Vincent Trémolet de Villers
Muni d’un microscope, la loi immigration offrira à l’entomologiste de quoi satisfaire sa curiosité. Il y verra un ministre de l’Intérieur venu de la droite trébucher en voulant convertir son camp, une première ministre venue de la gauche cajoler Éric Ciotti et Bruno Retailleau, une majorité déboussolée tiraillée entre des objectifs contradictoires et, comme toujours, Marine Le Pen qui se frotte les mains en attendant une nouvelle récolte. Mais si l’on quitte ce divertissement pour retrouver la réalité de notre pays, le tableau est beaucoup moins réjouissant.
Et l’on se désole du temps perdu. Les effets de la pression migratoire se ressentent désormais à tous les niveaux de la société et dans les moindres détails de la vie quotidienne. Les millions d’étrangers qui vivent paisiblement en France sont eux aussi (et parfois en première ligne) les victimes de cette anarchie insensée que les belles âmes appellent politique de l’accueil. La vérité est que les pouvoirs publics sont complètement désarmés face à un phénomène qui embolise nos services publics, menace la sécurité ordinaire, fragmente la communauté nationale. Nul besoin de savoir le destin de la loi immigration pour tirer un enseignement essentiel : la France est à droite, l’opinion est très largement favorable à une politique migratoire de très grande fermeté et le Parlement ne peut être indéfiniment en décalage avec ces deux évidences. Par le jeu conjugué du Rassemblement national lors de la motion de rejet et des Républicains dans les tractations qui ont suivi, ce texte s’est rapproché un peu des aspirations des Français. Mais tout cela reste de l’ordre du symbole. Il n’y a pas d’alchimiste au Parlement pour transformer le plomb en or.

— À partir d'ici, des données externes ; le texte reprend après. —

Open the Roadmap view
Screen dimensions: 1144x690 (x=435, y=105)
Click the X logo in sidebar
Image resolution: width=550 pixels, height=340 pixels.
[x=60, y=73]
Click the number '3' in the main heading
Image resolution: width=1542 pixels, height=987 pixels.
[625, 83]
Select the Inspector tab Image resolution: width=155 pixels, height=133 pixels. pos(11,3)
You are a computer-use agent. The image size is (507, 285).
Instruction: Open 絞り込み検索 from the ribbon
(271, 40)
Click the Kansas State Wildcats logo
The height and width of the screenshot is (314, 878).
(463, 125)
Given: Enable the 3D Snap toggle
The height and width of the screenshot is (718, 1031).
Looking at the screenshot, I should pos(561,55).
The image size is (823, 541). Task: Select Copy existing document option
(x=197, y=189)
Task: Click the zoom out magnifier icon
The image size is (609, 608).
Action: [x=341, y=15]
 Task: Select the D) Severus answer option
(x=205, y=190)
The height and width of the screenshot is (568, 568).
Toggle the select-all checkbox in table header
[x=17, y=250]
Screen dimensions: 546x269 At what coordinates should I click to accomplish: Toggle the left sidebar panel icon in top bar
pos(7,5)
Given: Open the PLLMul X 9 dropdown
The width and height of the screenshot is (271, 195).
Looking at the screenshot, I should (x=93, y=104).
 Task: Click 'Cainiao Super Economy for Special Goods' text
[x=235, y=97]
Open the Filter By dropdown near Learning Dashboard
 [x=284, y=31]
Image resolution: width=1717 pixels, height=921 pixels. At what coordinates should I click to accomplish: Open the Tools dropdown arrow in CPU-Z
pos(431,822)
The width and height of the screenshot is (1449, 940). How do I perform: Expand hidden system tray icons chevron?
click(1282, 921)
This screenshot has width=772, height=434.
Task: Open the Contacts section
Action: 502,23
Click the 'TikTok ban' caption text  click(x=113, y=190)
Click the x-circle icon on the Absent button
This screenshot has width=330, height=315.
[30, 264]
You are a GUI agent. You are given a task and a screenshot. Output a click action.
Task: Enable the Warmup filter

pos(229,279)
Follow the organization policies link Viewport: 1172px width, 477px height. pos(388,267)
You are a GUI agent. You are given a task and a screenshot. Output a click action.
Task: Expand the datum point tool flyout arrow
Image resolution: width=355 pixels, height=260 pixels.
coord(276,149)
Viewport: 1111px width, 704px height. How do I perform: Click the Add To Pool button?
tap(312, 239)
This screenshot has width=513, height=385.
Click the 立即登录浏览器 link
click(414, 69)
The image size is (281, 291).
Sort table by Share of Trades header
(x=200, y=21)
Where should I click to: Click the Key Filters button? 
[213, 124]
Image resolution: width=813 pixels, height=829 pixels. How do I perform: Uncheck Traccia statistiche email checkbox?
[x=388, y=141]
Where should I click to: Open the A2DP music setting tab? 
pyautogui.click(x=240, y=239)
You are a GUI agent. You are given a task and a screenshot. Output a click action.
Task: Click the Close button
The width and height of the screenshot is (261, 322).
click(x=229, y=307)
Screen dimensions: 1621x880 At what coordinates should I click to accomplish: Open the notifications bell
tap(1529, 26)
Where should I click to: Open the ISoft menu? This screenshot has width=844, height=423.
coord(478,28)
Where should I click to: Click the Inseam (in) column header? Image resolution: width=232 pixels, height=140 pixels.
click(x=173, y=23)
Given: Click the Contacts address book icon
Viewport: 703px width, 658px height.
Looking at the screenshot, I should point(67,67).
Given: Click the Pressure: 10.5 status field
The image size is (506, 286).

Avec sous sans cette loi, la France reste dépassée dans sa politique migratoire par le redoutable tandem où roulent à un rythme effrayant les jurisprudences des différentes cours de justice et la logique d’accueil inconditionnel de l’Union européenne. L’épisode politique interminable de ce projet de loi n’est qu’un événement d’apparence. Sur l’immigration, pour reprendre le contrôle, c’est aux Français qu’Emmanuel Macron doit demander leur avis.